O evento começou com avaliações médicas individuais, incluindo aferição de pressão arterial e exame de glicemia, entre outros. Na sequência, o endocrinologista Filipe Affonso, servidor da Casa, ministrou uma palestra sobre a doença e respondeu as dúvidas da plateia.
O seminário foi aberto pela subprocuradora, Hérica Almeida, que falou da preocupação com os trabalhadores. “A saúde afeta diretamente o nosso bem-estar e, consequentemente, o desempenho no trabalho. Por isso é tão importante estarmos atentos à prevenção e ao tratamento de doenças”.
Comissão Prata da Casa
Ainda de acordo com Hérica, o tema (esteatose hepática) foi identificado pelos profissionais do setor de Saúde como de interesse dos servidores. “Nos levantamentos internos realizados, foi constatado que muitos têm sintomas, mas desconhecem a doença”. Outros assuntos devem ser abordados em seminários posteriores, a fim de levar esclarecimentos e conscientizar os trabalhadores a terem um estilo de vida mais saudável, além de fazerem exames preventivos periódicos.
O seminário é uma iniciativa da Comissão Prata da Casa de Estudo e Aperfeiçoamento dos Servidores, que vem promovendo a qualificação e a atualização da mão-de-obra do Legislativo. Para isso, se vale dos talentos dos próprios funcionários, conforme a formação e experiência profissional de cada um.
Sobre a doença
O médico Filipe Affonso destacou que a esteatose hepática, ou gordura no fígado, é a principal causa de cirrose na atualidade. “Não é mais o álcool, como acontecia no passado”. O principal motivo da mudança seria o estilo de vida moderno, baseado no alto consumo calórico e na baixa atividade física. “Mas isso não quer dizer que o álcool está liberado. Ele continua sendo perigoso e prejudicial à saúde em qualquer quantidade.

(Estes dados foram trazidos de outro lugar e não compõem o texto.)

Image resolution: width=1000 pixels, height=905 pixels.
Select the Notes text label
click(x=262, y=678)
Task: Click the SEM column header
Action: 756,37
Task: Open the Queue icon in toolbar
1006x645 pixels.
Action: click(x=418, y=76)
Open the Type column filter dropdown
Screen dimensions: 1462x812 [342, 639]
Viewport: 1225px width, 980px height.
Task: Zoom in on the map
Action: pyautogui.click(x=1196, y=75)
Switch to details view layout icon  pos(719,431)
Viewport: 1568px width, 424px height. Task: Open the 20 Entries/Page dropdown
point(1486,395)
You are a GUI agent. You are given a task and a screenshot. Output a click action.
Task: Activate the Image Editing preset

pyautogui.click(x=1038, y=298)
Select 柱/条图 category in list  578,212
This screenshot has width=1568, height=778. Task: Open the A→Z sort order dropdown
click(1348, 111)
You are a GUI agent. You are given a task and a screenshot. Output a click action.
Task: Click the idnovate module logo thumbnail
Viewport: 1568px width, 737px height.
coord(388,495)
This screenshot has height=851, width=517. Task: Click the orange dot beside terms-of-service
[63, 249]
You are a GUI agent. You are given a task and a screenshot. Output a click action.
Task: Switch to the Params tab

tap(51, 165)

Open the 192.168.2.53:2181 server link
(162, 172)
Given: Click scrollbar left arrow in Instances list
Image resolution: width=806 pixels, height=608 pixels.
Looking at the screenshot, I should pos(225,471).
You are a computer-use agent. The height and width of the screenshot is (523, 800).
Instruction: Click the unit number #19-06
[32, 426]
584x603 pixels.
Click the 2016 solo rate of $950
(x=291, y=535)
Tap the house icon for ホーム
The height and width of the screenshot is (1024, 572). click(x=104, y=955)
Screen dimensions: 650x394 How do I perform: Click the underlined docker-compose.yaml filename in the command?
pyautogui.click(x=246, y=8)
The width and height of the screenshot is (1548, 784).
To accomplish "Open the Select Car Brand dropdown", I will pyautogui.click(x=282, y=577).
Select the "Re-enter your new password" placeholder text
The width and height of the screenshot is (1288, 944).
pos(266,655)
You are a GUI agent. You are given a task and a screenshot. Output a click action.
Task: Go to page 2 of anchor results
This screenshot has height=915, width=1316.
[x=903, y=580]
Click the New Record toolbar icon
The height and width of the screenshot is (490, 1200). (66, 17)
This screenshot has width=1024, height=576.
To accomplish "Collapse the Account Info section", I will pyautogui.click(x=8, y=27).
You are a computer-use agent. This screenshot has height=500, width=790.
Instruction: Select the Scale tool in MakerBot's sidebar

Por isso a recomendação é zerar o seu consumo”, alertou o endocrinologista.
Entretanto, Filipe explicou que a maioria das pessoas com esteatose hepática não morrem de cirrose, mas de infarto ou AVC, que as atingem antes, devido à estreita relação da doença com a obesidade, a diabetes, a hipertensão e as doenças cardiovasculares. “No Brasil, mais da metade da população está acima do peso e estima-se que 30% vai desenvolver a doença em formas mais ou menos graves”.
A esteatose hepática ainda pode provocar resistência à insulina, síndrome do ovário policístico (em mulheres), hipogonadismo (baixa testosterona em homens) e outras complicações como câncer de fígado. “A melhor forma de prevenir é alimentar-se de forma saudável e praticar, no mínimo, 150 minutos de atividade física por semana, além de fazer visitas periódicas ao médico e manter em dia os exames de rotina”, recomendou o médico.